Sicilia. Primo maggio 1947. A Portella della Ginestra sono arrivati in molti a festeggiare. Sono giunti in tanti da Piana degli Albanesi, da San Giuseppe Jato, da San Cipirrello e forse da piu lontano per festeggiare il lavoro e anche la vittoria del Blocco del Popolo alle elezioni regionali di aprile. A un tratto, mentre il primo oratore ha appena iniziato il suo discorso, sulla folla riunita si scatena un fuoco feroce. Il fuoco, diranno i periti, proviene da armi da guerra, mitra, fucili automatici, carabine ‒ armi non certo comuni tra i banditi di quelle zone rurali ‒ e provoca undici morti e ventisetti feriti. Indagano sulla strage il Maggiore Sommese e il Commissario Guarino, uomini intelligenti e attenti, ligi alla legge, fedeli allo Stato. Alcune testimonianze conducono a esponenti della mafia locale e poi lo sguardo si concentra sul bandito Giuliano e la sua banda. Successivamente le indagini e le loro risultanze prendono la strada che meglio conviene si traggono le conclusioni che sappiamo. Tanti anni dopo, a Torino, Ettore, giovane giornalista di una radio progressista e di inchiesta, si imbatte, grazie proprio a un vecchio zio di Sicilia, in alcuni appunti del nonno, uno dei protagonisti delle indagini sulla strage di Portella. Ettore comincia allora una propria personale ricostruzione ed indagine che, non priva di momenti critici e di attriti personali con la fidanzata Giovanna, lo conduce comunque a un lieto fine, almeno nella vita privata e nella carriera…

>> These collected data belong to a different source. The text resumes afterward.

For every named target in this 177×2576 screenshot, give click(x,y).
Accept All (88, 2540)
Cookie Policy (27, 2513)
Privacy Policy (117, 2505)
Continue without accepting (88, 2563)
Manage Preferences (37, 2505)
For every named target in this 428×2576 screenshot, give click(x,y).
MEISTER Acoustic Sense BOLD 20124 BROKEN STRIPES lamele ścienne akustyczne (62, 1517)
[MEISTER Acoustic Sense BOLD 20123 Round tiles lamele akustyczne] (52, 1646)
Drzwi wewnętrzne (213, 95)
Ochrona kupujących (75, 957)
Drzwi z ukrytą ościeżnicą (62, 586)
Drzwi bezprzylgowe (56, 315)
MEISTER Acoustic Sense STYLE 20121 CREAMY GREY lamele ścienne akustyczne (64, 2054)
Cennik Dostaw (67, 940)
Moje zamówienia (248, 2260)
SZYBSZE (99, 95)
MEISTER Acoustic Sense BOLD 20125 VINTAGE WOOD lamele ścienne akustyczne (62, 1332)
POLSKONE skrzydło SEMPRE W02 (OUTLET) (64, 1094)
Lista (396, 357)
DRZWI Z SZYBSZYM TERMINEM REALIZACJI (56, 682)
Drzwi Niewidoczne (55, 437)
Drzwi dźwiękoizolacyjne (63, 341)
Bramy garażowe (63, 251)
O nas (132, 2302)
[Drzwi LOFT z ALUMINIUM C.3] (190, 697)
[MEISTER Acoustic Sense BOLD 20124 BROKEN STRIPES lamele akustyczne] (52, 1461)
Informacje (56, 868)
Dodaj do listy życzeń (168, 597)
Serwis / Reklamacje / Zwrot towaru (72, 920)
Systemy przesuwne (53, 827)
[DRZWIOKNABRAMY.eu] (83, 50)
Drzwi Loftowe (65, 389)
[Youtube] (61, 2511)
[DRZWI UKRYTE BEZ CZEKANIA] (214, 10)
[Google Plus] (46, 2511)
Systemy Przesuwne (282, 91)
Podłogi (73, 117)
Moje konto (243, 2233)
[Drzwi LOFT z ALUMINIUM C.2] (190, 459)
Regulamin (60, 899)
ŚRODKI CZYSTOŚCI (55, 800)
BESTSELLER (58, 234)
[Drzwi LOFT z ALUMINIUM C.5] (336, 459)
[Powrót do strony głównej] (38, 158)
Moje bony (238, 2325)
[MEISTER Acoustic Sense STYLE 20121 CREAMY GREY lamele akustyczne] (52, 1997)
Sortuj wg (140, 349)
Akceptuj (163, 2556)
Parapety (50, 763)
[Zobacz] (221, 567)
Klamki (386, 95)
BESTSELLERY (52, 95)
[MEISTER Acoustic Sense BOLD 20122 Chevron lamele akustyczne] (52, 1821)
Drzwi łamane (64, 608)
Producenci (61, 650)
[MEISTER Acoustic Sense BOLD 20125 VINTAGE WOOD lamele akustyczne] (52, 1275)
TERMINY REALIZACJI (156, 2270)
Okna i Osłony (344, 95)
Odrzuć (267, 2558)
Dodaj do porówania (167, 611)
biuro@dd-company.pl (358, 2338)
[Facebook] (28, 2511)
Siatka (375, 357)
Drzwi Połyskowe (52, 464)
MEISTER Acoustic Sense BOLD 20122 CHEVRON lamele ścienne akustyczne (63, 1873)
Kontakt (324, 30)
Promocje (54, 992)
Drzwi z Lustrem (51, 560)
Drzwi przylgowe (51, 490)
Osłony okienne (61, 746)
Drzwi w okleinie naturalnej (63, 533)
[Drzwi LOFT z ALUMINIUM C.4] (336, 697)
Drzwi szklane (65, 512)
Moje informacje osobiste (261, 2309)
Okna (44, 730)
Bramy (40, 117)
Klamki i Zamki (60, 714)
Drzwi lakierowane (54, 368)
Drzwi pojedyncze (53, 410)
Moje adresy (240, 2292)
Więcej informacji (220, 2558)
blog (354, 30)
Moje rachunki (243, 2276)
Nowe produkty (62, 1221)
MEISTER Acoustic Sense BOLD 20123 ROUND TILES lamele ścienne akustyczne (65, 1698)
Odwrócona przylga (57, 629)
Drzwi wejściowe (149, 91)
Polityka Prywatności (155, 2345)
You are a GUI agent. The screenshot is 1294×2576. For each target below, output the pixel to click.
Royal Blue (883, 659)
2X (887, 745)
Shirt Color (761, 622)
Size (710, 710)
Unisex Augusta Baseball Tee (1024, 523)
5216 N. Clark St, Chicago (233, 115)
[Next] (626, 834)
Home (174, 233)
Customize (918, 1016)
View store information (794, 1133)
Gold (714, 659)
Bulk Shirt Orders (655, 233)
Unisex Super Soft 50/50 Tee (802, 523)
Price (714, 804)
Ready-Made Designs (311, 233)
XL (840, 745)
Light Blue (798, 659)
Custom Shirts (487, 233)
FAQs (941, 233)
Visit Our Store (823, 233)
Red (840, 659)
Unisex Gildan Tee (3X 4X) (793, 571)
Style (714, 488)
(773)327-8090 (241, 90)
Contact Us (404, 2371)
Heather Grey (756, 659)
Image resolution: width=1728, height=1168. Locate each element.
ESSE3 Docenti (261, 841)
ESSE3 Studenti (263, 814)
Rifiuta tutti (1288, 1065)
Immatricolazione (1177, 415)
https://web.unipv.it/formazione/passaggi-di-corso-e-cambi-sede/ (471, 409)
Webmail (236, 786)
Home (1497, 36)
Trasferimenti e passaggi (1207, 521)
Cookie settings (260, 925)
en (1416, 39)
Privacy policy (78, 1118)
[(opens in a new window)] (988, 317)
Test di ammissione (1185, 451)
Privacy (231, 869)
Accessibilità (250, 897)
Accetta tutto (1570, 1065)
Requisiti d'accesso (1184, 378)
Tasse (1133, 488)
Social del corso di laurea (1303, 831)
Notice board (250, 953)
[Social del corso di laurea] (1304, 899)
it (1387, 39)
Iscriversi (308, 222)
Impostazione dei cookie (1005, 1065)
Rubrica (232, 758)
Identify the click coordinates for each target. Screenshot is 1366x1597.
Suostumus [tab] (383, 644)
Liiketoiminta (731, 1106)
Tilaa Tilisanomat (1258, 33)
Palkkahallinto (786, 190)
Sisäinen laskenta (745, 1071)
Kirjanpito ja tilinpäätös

Edoardo Guerrini ha intrapreso la narrazione dei fatti di Portella grazie a uno spunto biografico: il suo nonno materno fu coinvolto in quell’indagine che, un poco, gli cambiò il corso della vita. Intrecciando risultanze oggettive e fatti reali, il romanzo si snoda dapprima con l’andamento di un giallo, un giallo costruito, si potrebbe dire, secondo il modello di Sciascia: trama gialla costruita su eventi e situazioni reali della vita politica e civile. E infatti si arricchisce poi di elementi concreti, con riferimenti alla trattativa Stato-mafia, alla vicenda Gladio, agli attentati ai giudici Falcone e Borsellino. Tutti eventi storici in cui sempre più si cala la vicenda romanzesca e privata dei due innamorati protagonisti nel presente: Ettore e Giovanna. Le conclusioni della storia, avverte l’autore, sono provvisorie, forse immaginate. Un immaginario che, tuttavia, non è affatto alieno a quanto è avvenuto nella realtà: c’è una storia ufficiale, spesso menzognera o “arrangiata” e una storia segreta, in cui si nascondono le reali motivazioni e i veri mandanti dei fatti, storia inquietante e mai ammessa da fonti ufficiali, frutto di manovre oscure imperanti nelle istituzioni. Un peccato originale che viene da lontano e da cui la Sicilia fu segnata anche dopo lo sbarco delle forze alleate e la nascita della Repubblica. Opera prima, il romanzo mantiene dunque viva la memoria di alcuni grandi “mali italiani” e si legge con vivo interesse.